Excerpt to read:
┌──

# Grilling Ribs - Direct Heat



## Kloset BBQR

Has anyone ever tried grilling ribs over direct heat?  If so what type of ribs work best, spares or baby backs?  How were your results and how did they compare to smoked ribs.  I love ribs of all kinds but have always preferred a crispy outer texture and the carmelization you get from direct heat.

I will be getting a new grill this spring, it has a meat rack that you can crank up and down from 2 - 20 inches off the coals and thought that I'd give it a try.  I read in one of Steve Raichlens books that the Rendevous in Memphis uses the direct grilling method for their ribs (dry).

Thanks in advance for any tips or suggestions.

Kloset


----------



## Captain Morgan

You can use a grill with a pan under the ribs to deflect the heat till the end.

  But you can also do them direct.  It is easy to get overdone outsides and underdone insides this way, if that makes sense.  Works much better with baby backs than spares.


----------



## Kloset BBQR

Thanks for the input guys.  I cooked some baby backs over the weekend on my Weber using the indirect method and a couple of packs of soaked hickory chips wrapped in aluminum foil placed directly on coals.  I cooked for about 3 1/2 hours and finished  the ribs directly over the coals
and got some nice carmelization of the sauce (Jack Daniels).  

Ribs tasted great just a little more pull from the bone  than I would of liked.  Will try adding an extra 30 minutes next time. Temps held steady between 225 and 250 despite outside temps of about 30 degrees.

When my new grill arrives I will try cooking direct and experiment with the rack heights and report back.

Experimenting is so much fun especially when you get to eat the results!


----------



## Captain Morgan

In the 3-2-1 method for those of use bullet smokers, we put spares on indirect heat for 3 hours, 2 hours in foil, and 1 hours back in the smoke.
Results in smokey tender ribs with the sauce set well on the last hour.

The times are less on bb's.  You would probably find a good method that way on any grill if you work at it enough.


----------



## Finney

Hey Kloset,
You getting a Hasty Bake?  That's what that discription sounds like.  People swear by those things.  Haven't ever used one myself though.  Talked to a guy using one at the Hog Happenin in Shelby, but he was WAY drunk and I wasn't getting much useable info.


----------



## Kloset BBQR

Chris,

I am getting a Klose (thus the similarity in my handle).  I've got a Klose smoker too. Great pit and am hoping the grill is just as good.

I'll post some pictures when I get it (sometime in April).  Got about a foot of snow on the ground now.  Can't wait til spring.

Kloset


----------



## Finney

You got a link to that grill?  I've looked at there website for grills and saw some, but got bored with searching and quit.  Like to see it.


----------



## Captain Morgan

Kloset BBQR said:
			
		

> Chris,
> 
> I am getting a Klose (thus the similarity in my handle).  I've got a Klose smoker too. Great pit and am hoping the grill is just as good.
> 
> I'll post some pictures when I get it (sometime in April).  Got about a foot of snow on the ground now.  Can't wait til spring.

└──

Given information:
┌──

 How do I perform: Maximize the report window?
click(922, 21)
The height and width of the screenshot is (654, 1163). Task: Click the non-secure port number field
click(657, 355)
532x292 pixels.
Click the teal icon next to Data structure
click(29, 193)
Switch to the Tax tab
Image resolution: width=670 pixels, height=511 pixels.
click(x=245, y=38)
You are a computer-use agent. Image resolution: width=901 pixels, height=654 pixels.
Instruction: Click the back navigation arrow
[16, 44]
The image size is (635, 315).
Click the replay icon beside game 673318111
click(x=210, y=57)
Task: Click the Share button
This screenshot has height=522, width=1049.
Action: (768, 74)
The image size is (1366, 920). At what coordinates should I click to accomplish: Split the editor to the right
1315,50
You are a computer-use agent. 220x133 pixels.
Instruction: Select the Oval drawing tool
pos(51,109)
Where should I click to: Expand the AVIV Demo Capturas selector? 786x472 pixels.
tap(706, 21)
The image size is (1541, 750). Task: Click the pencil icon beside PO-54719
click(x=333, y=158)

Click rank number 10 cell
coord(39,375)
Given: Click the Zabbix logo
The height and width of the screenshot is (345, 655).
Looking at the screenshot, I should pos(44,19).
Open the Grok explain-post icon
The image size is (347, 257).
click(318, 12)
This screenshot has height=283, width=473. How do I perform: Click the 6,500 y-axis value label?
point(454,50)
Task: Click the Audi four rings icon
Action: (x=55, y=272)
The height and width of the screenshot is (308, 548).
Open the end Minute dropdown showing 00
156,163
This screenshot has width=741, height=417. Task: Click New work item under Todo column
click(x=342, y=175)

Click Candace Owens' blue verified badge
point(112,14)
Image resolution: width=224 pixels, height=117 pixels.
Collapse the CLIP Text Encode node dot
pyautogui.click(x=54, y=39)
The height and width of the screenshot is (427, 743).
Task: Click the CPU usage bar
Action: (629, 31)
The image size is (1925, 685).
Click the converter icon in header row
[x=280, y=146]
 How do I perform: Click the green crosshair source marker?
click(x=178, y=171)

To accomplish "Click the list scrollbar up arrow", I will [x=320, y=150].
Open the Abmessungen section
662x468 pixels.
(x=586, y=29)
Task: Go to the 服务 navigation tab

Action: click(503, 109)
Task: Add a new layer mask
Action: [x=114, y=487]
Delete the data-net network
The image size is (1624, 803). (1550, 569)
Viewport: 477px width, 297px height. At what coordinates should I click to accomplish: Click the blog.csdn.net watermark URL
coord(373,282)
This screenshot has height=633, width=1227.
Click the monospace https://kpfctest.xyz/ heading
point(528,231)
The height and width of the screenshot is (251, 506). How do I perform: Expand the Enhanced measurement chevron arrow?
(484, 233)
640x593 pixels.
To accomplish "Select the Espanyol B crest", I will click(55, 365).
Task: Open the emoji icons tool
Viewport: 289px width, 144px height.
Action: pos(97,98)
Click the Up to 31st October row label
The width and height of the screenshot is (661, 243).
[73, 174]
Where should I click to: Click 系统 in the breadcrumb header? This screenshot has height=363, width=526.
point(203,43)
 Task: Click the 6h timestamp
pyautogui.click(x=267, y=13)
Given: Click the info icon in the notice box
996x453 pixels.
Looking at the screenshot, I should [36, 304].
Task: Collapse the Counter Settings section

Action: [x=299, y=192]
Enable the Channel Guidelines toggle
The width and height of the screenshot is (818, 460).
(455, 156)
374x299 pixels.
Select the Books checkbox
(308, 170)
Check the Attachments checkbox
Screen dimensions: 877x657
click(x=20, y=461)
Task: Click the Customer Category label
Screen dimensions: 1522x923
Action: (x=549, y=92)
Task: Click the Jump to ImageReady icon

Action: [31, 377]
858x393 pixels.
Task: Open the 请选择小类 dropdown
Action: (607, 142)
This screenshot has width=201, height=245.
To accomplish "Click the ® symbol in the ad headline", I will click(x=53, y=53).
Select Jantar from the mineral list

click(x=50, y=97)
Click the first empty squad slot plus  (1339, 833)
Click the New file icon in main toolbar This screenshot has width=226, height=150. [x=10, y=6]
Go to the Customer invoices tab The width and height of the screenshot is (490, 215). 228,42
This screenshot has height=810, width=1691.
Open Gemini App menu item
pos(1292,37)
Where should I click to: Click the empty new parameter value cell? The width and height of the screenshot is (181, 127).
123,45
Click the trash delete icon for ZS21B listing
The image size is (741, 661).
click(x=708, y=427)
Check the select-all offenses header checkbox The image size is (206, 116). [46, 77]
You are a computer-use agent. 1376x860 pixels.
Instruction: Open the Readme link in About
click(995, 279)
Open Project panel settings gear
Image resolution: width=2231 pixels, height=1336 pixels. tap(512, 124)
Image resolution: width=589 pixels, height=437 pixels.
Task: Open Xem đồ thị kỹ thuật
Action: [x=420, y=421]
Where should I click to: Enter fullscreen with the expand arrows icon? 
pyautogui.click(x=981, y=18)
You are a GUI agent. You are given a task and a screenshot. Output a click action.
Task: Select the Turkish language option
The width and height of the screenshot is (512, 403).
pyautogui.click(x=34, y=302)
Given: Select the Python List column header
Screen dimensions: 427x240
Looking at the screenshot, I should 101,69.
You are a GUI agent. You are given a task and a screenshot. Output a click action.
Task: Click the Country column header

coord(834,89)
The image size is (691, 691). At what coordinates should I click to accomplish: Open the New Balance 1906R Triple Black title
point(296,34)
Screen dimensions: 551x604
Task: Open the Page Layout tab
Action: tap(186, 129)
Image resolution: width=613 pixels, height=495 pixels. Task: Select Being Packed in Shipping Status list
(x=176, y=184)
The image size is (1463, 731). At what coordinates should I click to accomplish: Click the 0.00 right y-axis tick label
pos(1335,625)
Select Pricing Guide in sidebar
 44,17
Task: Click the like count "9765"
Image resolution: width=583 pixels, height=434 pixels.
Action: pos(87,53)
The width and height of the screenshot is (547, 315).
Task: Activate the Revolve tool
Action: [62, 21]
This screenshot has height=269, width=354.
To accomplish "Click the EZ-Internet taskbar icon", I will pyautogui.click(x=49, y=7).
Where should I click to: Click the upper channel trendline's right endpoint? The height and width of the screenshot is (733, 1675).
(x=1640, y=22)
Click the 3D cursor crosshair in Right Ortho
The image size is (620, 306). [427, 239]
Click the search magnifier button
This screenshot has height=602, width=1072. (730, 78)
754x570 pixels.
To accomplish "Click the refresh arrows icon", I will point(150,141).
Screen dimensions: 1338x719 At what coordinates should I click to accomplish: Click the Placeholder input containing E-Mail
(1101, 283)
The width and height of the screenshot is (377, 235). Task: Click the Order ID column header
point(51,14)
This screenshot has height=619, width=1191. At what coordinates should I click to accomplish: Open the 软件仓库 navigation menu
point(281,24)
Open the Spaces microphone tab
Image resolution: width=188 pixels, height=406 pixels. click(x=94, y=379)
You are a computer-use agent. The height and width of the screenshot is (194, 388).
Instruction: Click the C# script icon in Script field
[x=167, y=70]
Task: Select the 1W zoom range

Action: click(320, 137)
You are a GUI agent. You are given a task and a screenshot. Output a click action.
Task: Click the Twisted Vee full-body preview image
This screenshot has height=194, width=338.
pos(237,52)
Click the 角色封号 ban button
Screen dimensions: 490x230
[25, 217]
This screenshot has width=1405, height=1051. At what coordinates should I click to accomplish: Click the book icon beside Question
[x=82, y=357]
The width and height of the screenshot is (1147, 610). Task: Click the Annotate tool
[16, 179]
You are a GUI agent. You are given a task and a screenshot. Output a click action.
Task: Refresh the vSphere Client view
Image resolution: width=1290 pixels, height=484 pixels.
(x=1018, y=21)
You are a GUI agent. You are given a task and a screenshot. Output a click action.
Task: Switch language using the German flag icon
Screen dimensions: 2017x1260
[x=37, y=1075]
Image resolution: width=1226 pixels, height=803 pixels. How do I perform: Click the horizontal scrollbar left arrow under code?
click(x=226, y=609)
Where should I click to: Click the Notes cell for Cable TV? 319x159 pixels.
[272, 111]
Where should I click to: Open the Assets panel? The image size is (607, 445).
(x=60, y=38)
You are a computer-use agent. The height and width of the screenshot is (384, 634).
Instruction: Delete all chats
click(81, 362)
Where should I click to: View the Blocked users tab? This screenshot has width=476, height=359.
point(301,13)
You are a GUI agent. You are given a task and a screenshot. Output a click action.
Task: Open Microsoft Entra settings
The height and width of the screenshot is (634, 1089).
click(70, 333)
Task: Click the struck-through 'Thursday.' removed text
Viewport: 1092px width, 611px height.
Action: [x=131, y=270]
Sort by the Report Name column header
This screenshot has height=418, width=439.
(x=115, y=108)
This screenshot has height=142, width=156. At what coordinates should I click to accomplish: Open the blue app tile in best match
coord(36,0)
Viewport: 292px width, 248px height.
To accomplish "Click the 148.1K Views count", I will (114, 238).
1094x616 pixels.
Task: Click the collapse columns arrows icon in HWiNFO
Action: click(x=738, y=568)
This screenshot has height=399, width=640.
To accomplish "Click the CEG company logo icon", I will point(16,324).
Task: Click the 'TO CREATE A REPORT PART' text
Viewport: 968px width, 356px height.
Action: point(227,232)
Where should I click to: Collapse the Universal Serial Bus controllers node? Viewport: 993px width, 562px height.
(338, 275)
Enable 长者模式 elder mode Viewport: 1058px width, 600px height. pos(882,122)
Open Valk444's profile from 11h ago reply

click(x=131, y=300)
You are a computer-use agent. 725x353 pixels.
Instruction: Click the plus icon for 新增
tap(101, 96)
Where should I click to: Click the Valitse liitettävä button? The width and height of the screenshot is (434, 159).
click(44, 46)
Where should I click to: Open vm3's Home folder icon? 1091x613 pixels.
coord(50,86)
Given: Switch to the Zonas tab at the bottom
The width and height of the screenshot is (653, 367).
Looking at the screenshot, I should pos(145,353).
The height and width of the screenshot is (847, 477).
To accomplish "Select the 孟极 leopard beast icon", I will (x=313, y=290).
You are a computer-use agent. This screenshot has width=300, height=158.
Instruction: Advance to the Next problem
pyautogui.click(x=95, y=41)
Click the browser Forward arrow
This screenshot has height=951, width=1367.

└──

What needs to be done:
Answer these questions from the rib-grilling thread:
1. What brand of grill is Kloset BBQR getting?
2. Between which two temperatures did the temperature hold while the baby backs cooked on the Weber?
3. In the 3-2-1 method, how many hours do the spares spend in foil?
Draw every answer from the rib-grilling thread alone.

Problem solution:
1. Klose
2. 225 and 250
3. 2 hours